**Goal of the exercise:**
Transcribe exactly, please, the lines from the one containing "Image resolution: width=868" through the end of the records below, and leave out the pictures.

[Stored dataset items]
Segment Open

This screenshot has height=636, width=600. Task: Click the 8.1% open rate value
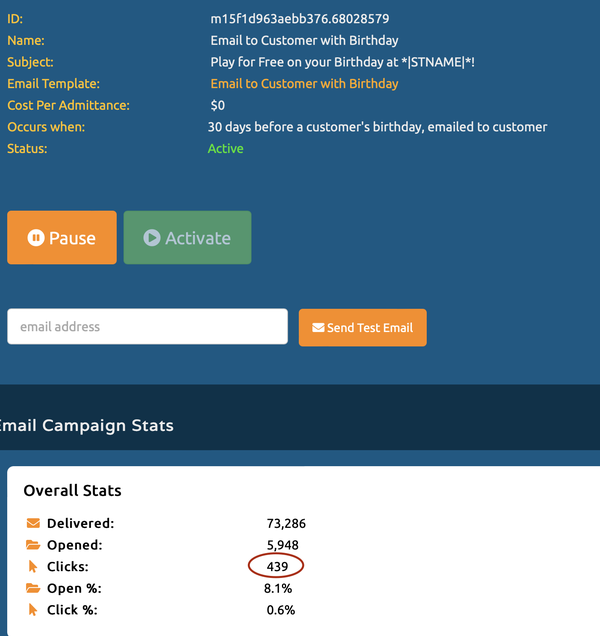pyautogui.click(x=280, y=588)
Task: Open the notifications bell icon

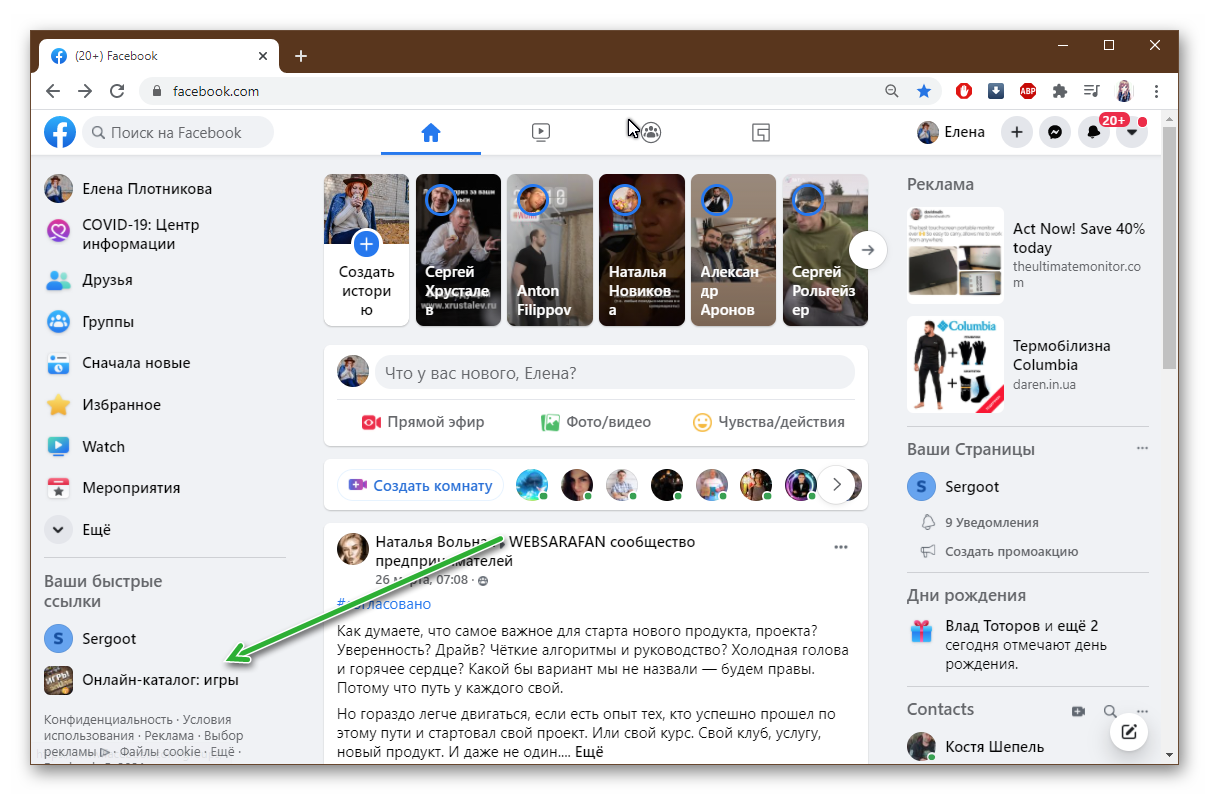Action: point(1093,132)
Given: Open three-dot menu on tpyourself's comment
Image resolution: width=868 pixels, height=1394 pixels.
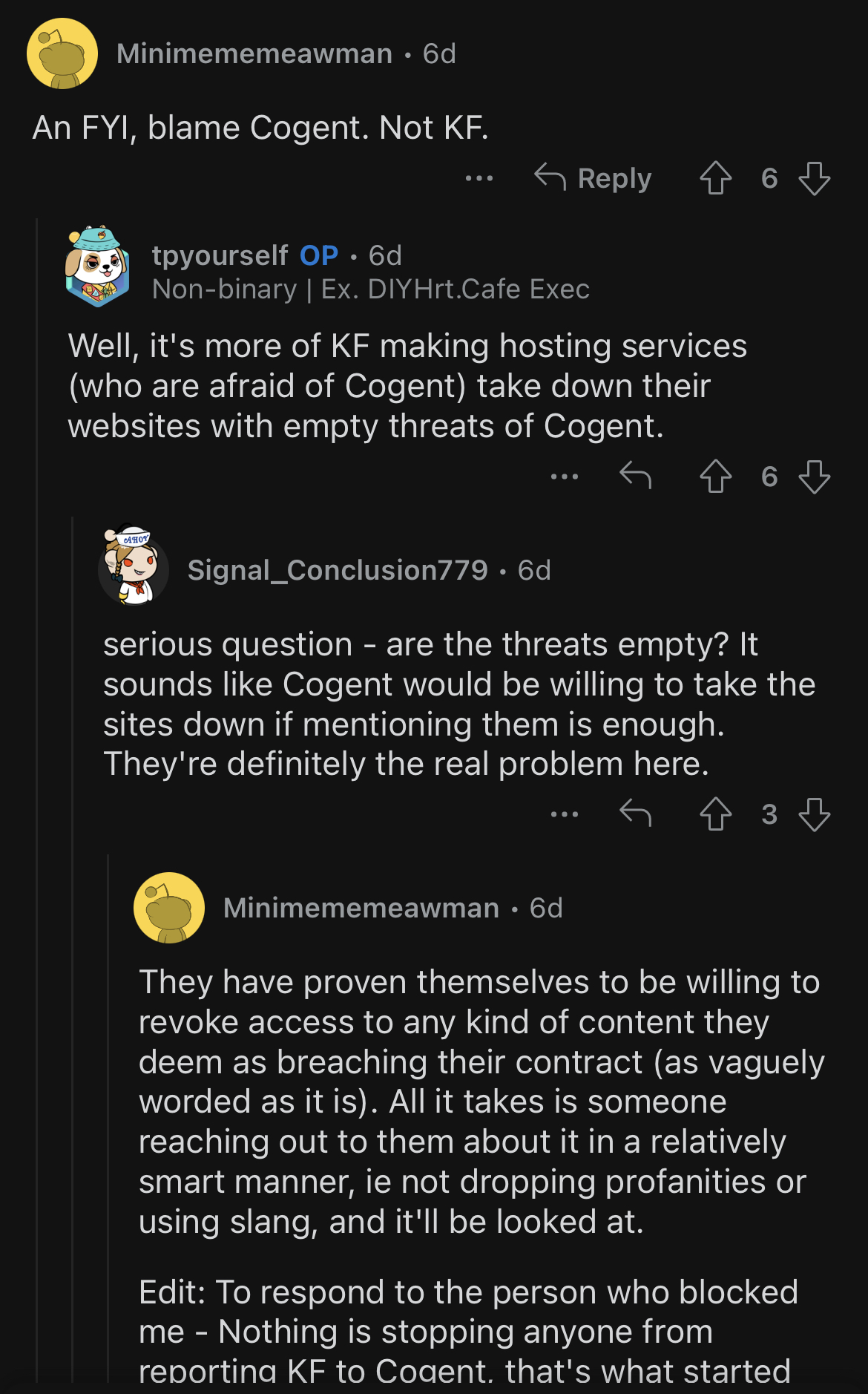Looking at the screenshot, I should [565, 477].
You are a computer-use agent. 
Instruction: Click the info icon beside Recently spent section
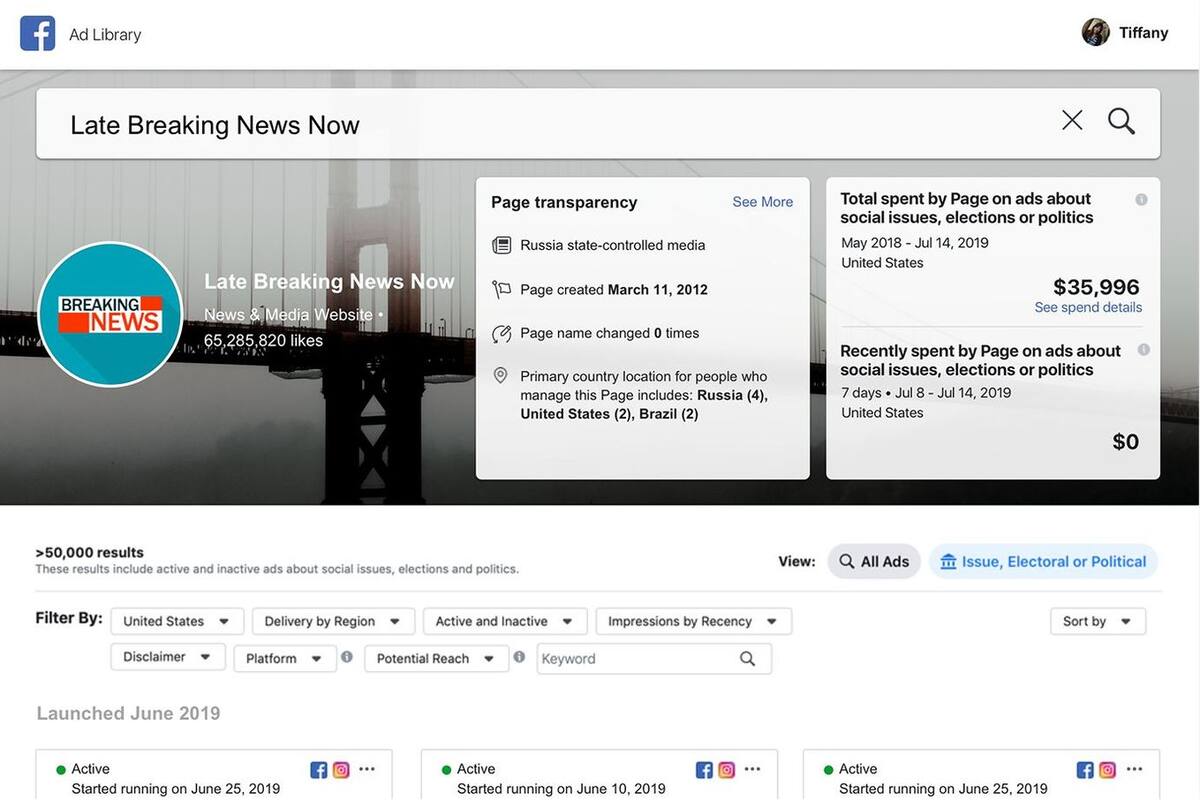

Segment Closed

**Response box:**
Image resolution: width=868 pixels, height=1394 pixels.
Looking at the screenshot, I should [565, 477].
You are a computer-use agent. 
Instruction: Click the info icon beside Recently spent section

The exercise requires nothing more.